- Born: c. 1999 (age 26–27) Vernon, British Columbia, Canada
- Occupations: Dancer and choreographer
- Website: cameronfm.ca

= Cameron Fraser-Monroe =

Canadian ballet choreographer

Cameron Fraser-Monroe (born c. 1999) is a Canadian ballet choreographer and dancer. He has performed with the Royal Winnipeg Ballet and Atlantic Ballet Theatre of Canada, and currently serves as a choreographer for the Royal Winnipeg Ballet.

Fraser-Monroe was born circa 1999 and grew up in Vernon, British Columbia, a member of the Tla'amin Nation. He began dancing at age three, later studying Ukrainian dance, hooping, grass dance, and ballet.
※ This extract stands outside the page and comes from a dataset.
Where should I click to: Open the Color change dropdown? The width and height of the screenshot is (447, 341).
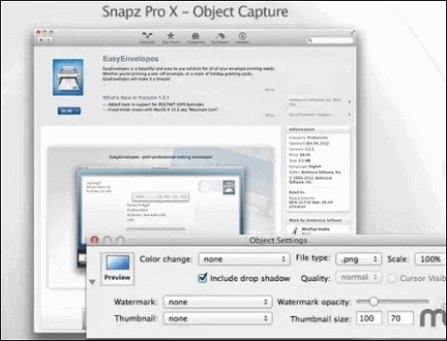click(244, 259)
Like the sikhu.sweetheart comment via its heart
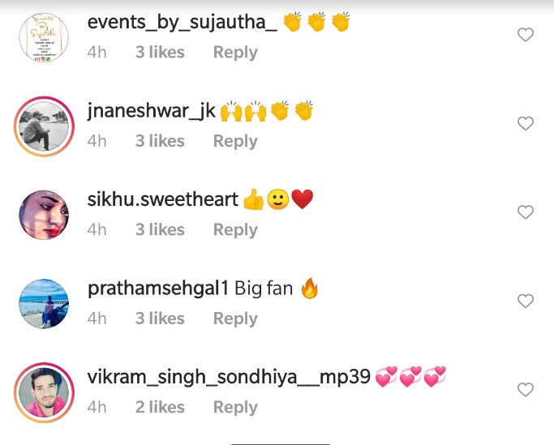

While attending high school in Kelowna, he auditioned for the Royal Winnipeg Ballet School "on a whim" and received a scholarship, graduating in 2017. Fraser-Moore has claimed he didn't particularly enjoy ballet, once stating that "ballet was like the broccoli you had to eat to get to the bacon".

After working with other companies, Fraser-Monroe joined the Atlantic Ballet Theatre of Canada in 2020, where he was the only First Nations ballet dancer performing with a professional company in Canada at the time.

Fraser-Moore has also trained at the Toronto Actors Studio.

Fraser-Monroe later switched to choreography, focusing primarily on ballet and working with companies including the National Ballet of Canada and the Royal Winnipeg Ballet. In 2022, Fraser-Monroe became the Royal Winnipeg Ballet's first Choreographer in Residence in 20 years. In 2024, the Royal Winnipeg Ballet premiered his full-length ballet, T’el: The Wild Man of the Woods, making him the first Indigenous person to choreograph a full-length ballet for a major company. Adapted from a story from his childhood, the work features Indigenous artists on the creative team and narration by Tla’amin knowledge keeper Elsie Paul in both English and Ayajuthem.